Wybrany fragment.
***

Brytyjski rząd poparł kontrowersyjny projekt, który zakłada pobranie genów od trzech osób - ojca i dwóch matek i "stworzenie" jednego dziecka. Taka procedura ma wyeliminować poważne choroby dziedziczone po matce, wynikające z zaburzeń w funkcjonowaniu i strukturze mitochondriów, dostarczających komórkom energii. Choroby spowodowane wadliwymi mitochondriami dotykają jedno dziecko na 6,5 tys. noworodków. W łagodnych przypadkach mogą być niezauważalne, ale w trudniejszych mogą powodować całkowity brak energii, osłabienie mięśni, ślepotę, niewydolność serca a nawet śmierć.
„Robienie” dziecka
Modyfikacja genetyczna w tym przypadku będzie polegać na wymianie mitochondriów z zapłodnionej komórki jajowej matki na zdrowe mitochondria od innej kobiety. Wtedy dziecko urodzi się zdrowe, ale z genami od trzech osób – matki i ojca oraz dawczyni, a następnie przekazywałoby je przyszłym pokoleniom. Prawdopodobnie dzieci z genami od „drugiej matki” nie będą znały kobiet, które oddały jajeczka.

***

Dane wejściowe.
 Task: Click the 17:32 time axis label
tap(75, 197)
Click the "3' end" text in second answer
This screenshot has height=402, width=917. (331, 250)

***

Zadania do wykonania.
**a.** Jak często według tekstu o dziecku z genami od trzech osób choroby spowodowane wadliwymi mitochondriami dotykają noworodki?
**b.** Rozwiń dalej tekst o dziecku z genami od trzech osób, zaczynając po jego ostatnim zdaniu.

Odpowiedzi.
**a.** Jedno dziecko na 6,5 tys. noworodków.

**b.**
Szansa na zdrowe potomstwo
Większość ekspertów jest przekonana do tej metody. Zdaniem prof. Douga Turnbulla, dyrektora Wellcome Trust Centre for Mitochondrial Research, to ogromna szansa na wyeliminowanie chorób na poziomie mitochondrialnym. - To wspaniała nowina dla wszystkich kobiet, które często ze względu na choroby rezygnują z posiadania własnych dzieci – mówi i dodaje: - Jestem bardzo wdzięczny wszystkim, którzy wsparli nasze prace.
Projekt ma również wielu przeciwników, którzy zarzucają naukowcom ingerencję w proces „tworzenia” ludzkiego życia i określają tę procedurę jako nieetyczną. - Takie techniki są niepotrzebne i niebezpieczne, były wcześniej odrzucone podczas konsultacji społecznych – podkreślił w portalu BBC News dr David King, dyrektor Human Genetics Alert.
Rząd zapowiedział, że pod koniec bieżącego roku eksperci przygotują regulacje, a modyfikacje genetyczne wejdą w życie w ciągu dwóch najbliższych lat.